Recibí hace ya meses un mensaje inquietante. ¿Cuándo, preguntaba el interesado, comenzaron las cajitas de comida? Esto es, en qué momento empezaron, en eventos privados y públicos, a utilizarse esos recipientes para servir el refrigerio. Otra pregunta se incluía en el texto de aquel correo electrónico, y está más difícil de responder. ¿Era frecuente, antes de 1959, que los restaurantes hicieran su oferta en cajas de cartón? En una época en la que no existían las llamadas charolas, esos prácticos termo envases de plástico o poli espuma, ¿de qué medios se valía el cliente si quería llevar a su casa porciones de comida ya elaborada? Había una tercera interrogante. ¿Cómo se repartía el buffet en la celebración de un cumpleaños, una fiesta de 15 digamos, o en una boda?
El tema, ya de por sí, es interesante. Más aún, porque como dice Tere Castillo en su libro Nostalgia cubana, las cajitas de fiesta pasaron al habla popular y se instalaron en el imaginario colectivo. «Cogió cajita» o «Llegó tarde al reparto de cajitas», son frases que se emplean metafóricamente para indicar que alguien tuvo buena o mala suerte.

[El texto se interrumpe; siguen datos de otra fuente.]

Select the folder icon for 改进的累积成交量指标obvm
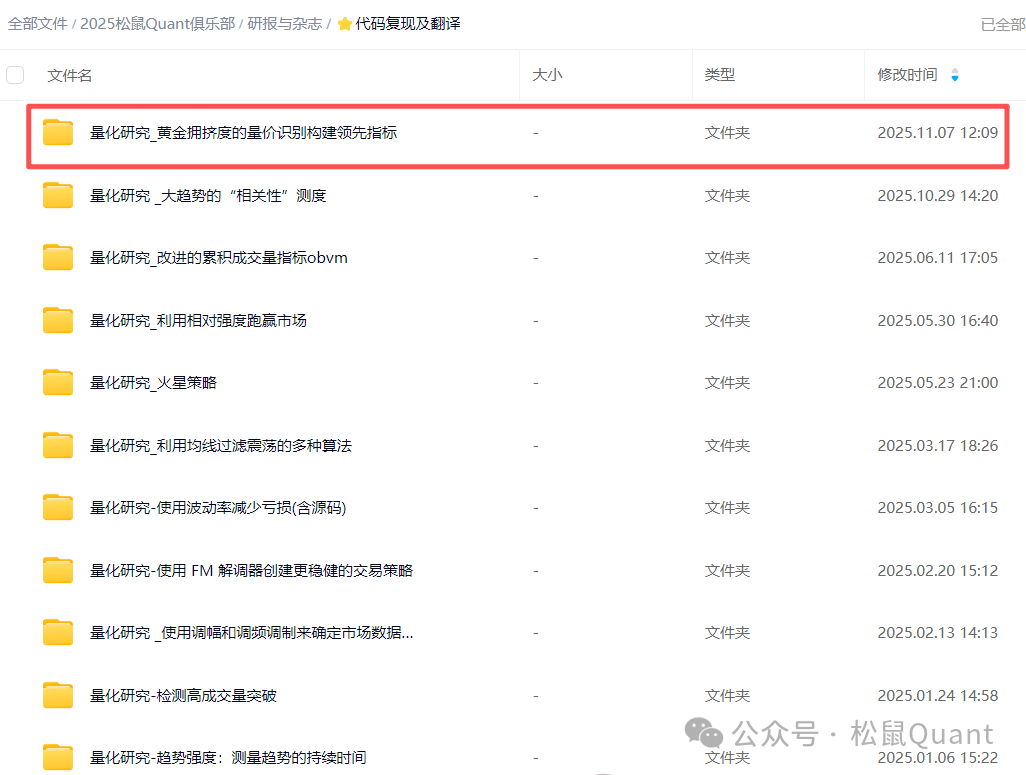 pos(57,256)
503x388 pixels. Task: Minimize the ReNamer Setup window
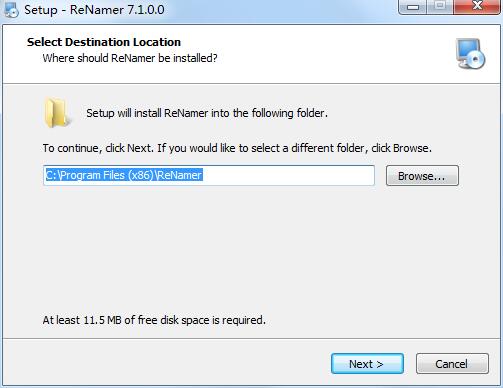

Precisemos enseguida que una buena cajita —de cumpleaños o de cualquier fiesta— debe contener ensalada fría, dos o tres croquetas pequeñas, un bocadito de jamón y queso, por mínimo que sea, y el inevitable pedazo de cake. Otras, que ofertan establecimientos privados a un precio que fluctúa entre 25 y 50 pesos, puede incluir arroz congrí o moro, bistec de cerdo, ensalada y alguna vianda frita.